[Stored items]
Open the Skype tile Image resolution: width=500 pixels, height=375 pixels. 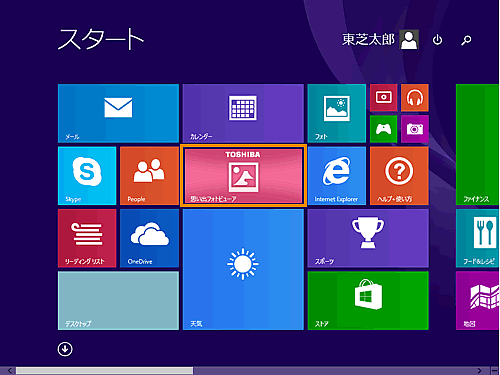pyautogui.click(x=87, y=176)
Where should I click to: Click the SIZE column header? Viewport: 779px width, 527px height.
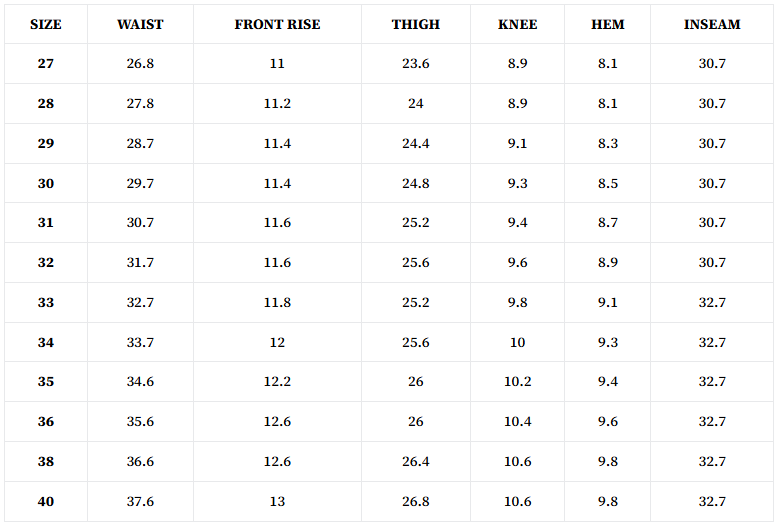coord(46,24)
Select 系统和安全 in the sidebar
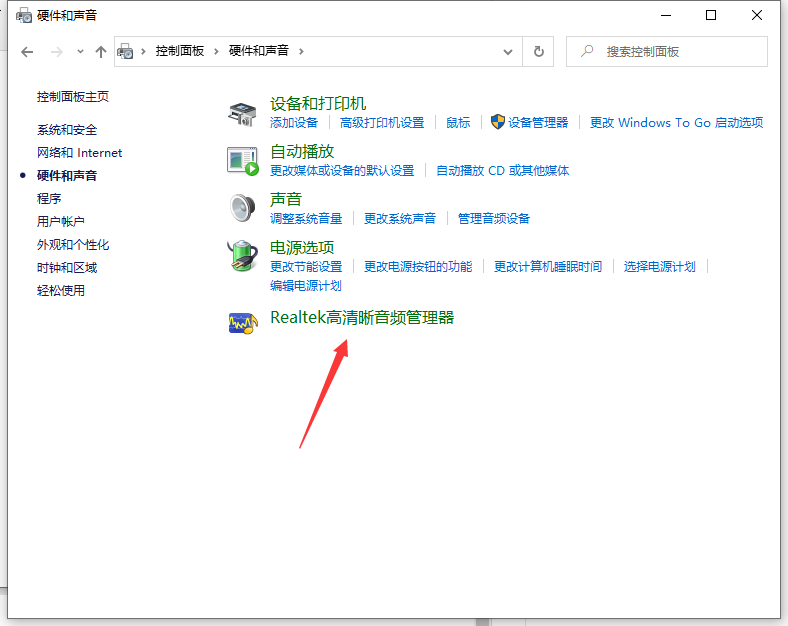The image size is (788, 626). 67,130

### Exercise directions
A picture must not appear in the copy. Transcribe exactly the lines from the one with "Where should I" through the final line of the entries, both included, and no more.

### Result below
Where should I click to: Click the SIZE column header? Viewport: 779px width, 527px height.
coord(46,24)
Select 系统和安全 in the sidebar
The image size is (788, 626). 67,130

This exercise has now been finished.